CloverDX is a new name for CloverETL Learn more
Data storage has come a long way. Here's a quick run through how we got to where we are today.
Computers have been using various forms of external data storage since they were invented. From punched cards and tapes, through magnetic tapes, diskettes and optical disks to today’s solid-state disks and modern hard drives. As the capacity and performance of storage has increased, the data processing requirements have also increased. Now systems need to process much more than just data created by a single application, and the challenge has become how to create the most efficient and effective data storage.
Evolutionary changes have defined the path data storage has taken, but what does next generation data architecture potentially look like, and what preparations should we make to optimise these potential developments in the future?
Let’s make a quick excursion through the data storage evolution.
Data storage originally focused only on the needs of a single isolated application. Since the storage capacity was small, and storage was expensive, the method of storing data needed to be efficient and effective.
Each individual application stored just the necessary input and output data in the format and the structure most suited to that particular application’s needs.
For example, a business’ complete monthly wage processing was centrally processed using the dedicated mainframe program. Neither the input or output data were shared among any other programs or tasks.

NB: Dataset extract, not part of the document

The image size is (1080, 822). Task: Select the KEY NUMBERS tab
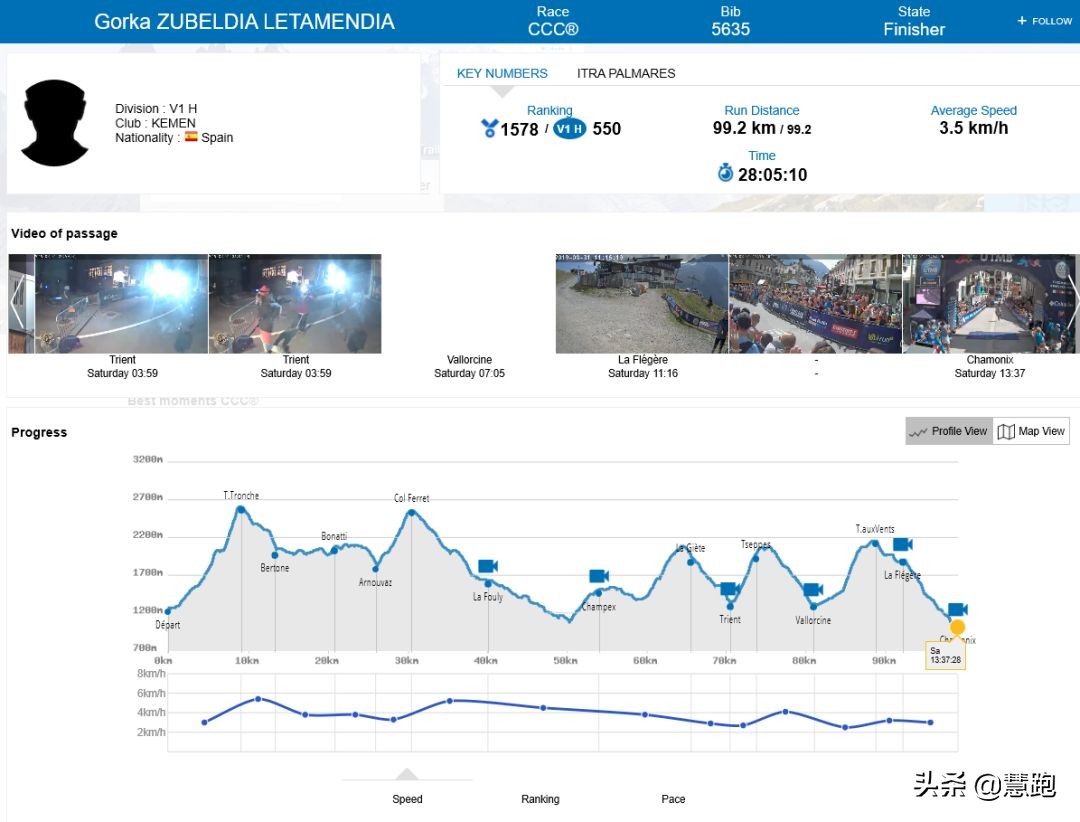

As the performance and storage capacity of computers increased, modern computers began to be involved in more applications and business processes. Common data started to be reused among multiple applications, and natural groups of data and applications began to be formed within organizations.
These groups centered either on common functional agendas or business units in the organization. Even though the data could be shared among multiple applications within the same group, each group still remained isolated from the others. These are data silos.
Data silos created a negative impact on data integrity, making it virtually impossible to get a ‘single point of truth’, as well as not being particularly good for overall corporate productivity, with lots of repetitive tasks and wasted effort.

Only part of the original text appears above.